> _TEXT_:

○ ○ ○ ○ ○ ○ ○

These furry beasts are the
descendants of millions of beef cattle.
Their ancestors mated
with Highland cows,
a breed insulated with fur, not fat.
Horses evolved here long
before humans arrived,
and once again they run wild and free.
In just 230 years,
North America has buried human homes
and lost some of its
most prized monuments.
And time doesn't stop,
1000 years after every
human disappeared from Earth,
the iron of the Eiffel
Tower is almost gone.
It has slowly eroded and
become part of the Seine.
In New York, the Statue of
Liberty has fallen into the forest.
Her iron skeleton finally gave way
and her body collapsed.
But her pedestal still towers
above the trees around it.
Made of solid concrete and granite,
it wil last thousands of years.
But time can wipe away
all evidence of humanity,
especially as the world turns colder.
A new ice age grips the planet.
Gradual changes in the Earth's
orbit take it further from the sun.
Snow will stay on the ground in
northern cities for two summers in a row.
Then, a chain reaction causes ice
to cover most of the
northern hemisphere.
It will stay here for the
next hundred thousand years.
Once again, glaciers travel south
and eventually reach Manhattan.
They'll grind down what's
left of the Statue of Liberty
and any other sign of human
civilization left in the north.
imprint will remain indefinitely.
On the Moon.
Unlike Earth, the moon's
landscape changes very slowly.

○ ○ ○ ○ ○ ○ ○

> _LISTED RECORDS_:
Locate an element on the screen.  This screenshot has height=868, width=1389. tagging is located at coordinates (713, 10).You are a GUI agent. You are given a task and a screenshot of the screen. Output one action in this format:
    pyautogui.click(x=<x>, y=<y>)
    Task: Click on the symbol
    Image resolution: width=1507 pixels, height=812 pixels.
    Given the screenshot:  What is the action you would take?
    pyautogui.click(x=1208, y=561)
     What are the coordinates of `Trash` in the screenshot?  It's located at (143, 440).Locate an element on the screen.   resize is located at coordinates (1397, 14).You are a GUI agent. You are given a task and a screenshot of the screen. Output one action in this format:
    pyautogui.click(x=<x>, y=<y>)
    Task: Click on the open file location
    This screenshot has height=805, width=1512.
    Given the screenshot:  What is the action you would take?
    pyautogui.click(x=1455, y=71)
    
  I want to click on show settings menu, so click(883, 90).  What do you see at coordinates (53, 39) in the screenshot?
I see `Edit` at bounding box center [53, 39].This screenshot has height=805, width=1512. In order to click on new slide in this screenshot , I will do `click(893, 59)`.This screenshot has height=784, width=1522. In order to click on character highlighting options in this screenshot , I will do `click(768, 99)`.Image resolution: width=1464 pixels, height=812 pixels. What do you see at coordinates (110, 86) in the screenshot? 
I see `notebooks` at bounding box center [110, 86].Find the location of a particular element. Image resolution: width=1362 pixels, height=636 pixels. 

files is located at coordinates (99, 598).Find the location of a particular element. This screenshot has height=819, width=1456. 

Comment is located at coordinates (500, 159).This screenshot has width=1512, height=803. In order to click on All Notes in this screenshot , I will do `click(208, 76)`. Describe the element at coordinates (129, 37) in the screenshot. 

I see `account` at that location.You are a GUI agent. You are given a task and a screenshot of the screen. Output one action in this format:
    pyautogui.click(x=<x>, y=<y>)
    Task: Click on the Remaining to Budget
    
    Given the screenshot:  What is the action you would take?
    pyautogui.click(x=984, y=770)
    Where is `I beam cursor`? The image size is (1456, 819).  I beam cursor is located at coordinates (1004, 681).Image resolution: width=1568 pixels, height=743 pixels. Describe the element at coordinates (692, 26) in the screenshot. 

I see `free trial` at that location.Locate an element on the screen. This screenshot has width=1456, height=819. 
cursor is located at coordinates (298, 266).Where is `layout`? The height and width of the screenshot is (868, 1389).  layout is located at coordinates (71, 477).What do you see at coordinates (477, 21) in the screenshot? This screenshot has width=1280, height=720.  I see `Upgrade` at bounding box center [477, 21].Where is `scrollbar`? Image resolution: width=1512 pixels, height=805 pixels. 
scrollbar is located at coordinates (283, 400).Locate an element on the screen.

○ ○ ○ ○ ○ ○ ○

> _WHAT IS ASKED_:
- 1) Answer these questions using the text on Earth after humans:
(a) What breed did the ancestors of the furry beasts mate with?
(b) What is the pedestal of the Statue of Liberty made of?
(c) For how long will the ice cover most of the northern hemisphere?
- 2) Carry on the text about Earth after humans from its final sentence.

> _ANSWERS GIVEN_:
- 1)
(a) Highland cows
(b) Solid concrete and granite
(c) The next hundred thousand years

- 2)
Craters more than 4 billion
years old are still preserved.
Along with some human artifacts.
A car.
A television camera.
The only reminders of the human species
that will last for millions of
years aren't even found on Earth.
Planet Earth is four point
five billion years old.
In that context,
human civilization is
just the blink of an eye.
It took us 10,000 years
to cut down half of the world's forests,
but after we disappear,
they grow back in just 500 years.
Once we used half of all fresh water
and changed the course of half
of the world's major rivers.
But some dams were washed
away in just 200 years.
We pumped 13.5 billion tons
of carbon dioxide
into the air each year.
But in just a couple hundred years,
plants and oceans were
scrubbing the earth clean.
It took just over a century for
our major cities to start crumbling,
for forests and swamps to cover
what used to be concrete and asphalt.
The planet was even able to handle
the nuclear legacy we left behind.
After we disappeared,
thousands of tons of radioactive
particles were released.
But nature was able to bury most of it,
and some animal species
not only survived,
they thrived.
Earth is resilient.
And time, it cleaned up
every mess we left behind
All we had to do...
was get out of the way.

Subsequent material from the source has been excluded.